Number four, embrace imperfection. Comedians know the funny is in the mistakes. I mean, who doesn’t laugh at a good blooper reel? But, this is also true for us, for all of us who are showing up moment to moment. If we want to find laughter, we’re going to have to just accept exactly the way things are, in the moment, embrace it, laugh with it.
Stop Saying You’re Fine
I am reminded, thinking about the need for imperfection, of those early days with my mother, with other adult children, everyone trying to keep a brave face, “I’m fine, I’m fine, me, I’m fine.” Can we all please just stop saying we’re fine? No one is fine. And, worse, fine is not funny. So, even if it makes us feel a little bit exposed, in fact, especially if it does, let’s not say we’re fine.
Greatest Hits for Creating Laughter
These then are my greatest hits for creating laughter that makes people feel good. Now, it won’t make you a professional comedian, but if you use them, at the end of the day, you will feel 83% less regret. Okay, I made that up. No, I mean, think about it. How could this not be true? How could this not help with regret? You’re showing up when you don’t want to. You’re responding authentically. You’re listening to someone. Even if you’re not laughing, you’re helping someone. And, we 100% never regret this.
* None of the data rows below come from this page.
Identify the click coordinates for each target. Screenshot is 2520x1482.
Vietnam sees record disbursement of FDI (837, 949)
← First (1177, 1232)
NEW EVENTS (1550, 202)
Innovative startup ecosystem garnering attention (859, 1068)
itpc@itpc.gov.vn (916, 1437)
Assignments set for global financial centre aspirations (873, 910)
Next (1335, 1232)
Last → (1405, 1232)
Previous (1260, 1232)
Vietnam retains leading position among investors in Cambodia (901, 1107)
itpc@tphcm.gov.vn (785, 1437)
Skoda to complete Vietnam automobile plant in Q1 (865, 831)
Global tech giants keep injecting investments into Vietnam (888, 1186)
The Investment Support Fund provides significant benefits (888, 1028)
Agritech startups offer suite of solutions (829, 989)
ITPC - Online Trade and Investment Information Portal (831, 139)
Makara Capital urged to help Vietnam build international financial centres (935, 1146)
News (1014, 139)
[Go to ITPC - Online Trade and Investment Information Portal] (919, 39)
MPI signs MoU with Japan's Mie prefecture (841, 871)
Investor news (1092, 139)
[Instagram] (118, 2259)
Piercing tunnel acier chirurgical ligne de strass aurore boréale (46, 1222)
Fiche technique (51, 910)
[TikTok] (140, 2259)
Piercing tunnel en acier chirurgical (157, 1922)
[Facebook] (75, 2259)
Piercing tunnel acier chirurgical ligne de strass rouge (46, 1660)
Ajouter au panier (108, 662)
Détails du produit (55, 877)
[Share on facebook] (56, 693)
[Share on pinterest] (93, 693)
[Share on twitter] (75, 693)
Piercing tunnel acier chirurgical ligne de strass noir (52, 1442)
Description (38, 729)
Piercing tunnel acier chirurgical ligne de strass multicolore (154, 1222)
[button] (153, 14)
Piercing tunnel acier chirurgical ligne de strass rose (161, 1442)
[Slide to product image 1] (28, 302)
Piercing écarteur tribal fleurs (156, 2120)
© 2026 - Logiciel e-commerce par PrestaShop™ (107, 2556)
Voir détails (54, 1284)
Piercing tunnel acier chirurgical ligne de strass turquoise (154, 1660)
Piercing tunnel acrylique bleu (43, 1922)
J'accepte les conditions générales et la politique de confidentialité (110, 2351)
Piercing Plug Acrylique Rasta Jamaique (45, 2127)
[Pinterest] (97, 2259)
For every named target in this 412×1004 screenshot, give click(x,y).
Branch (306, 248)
I want to leave you with one thing, that’s worth repeating. If you want to make the people you care about laugh, you don’t need to show up with your scintillating, sarcastic wit. You just need to have the courage to be yourself and the willingness to embrace all the moments of the day. To embrace all the moments of life that are imperfect, because there are so many. And, instead of feeling alone with them, that’s my mother glamorous, by the way. I had to throw that in because she would really like it. Instead, of feeling alone during those imperfect moments, we could be laughing. Thank you. Thank you.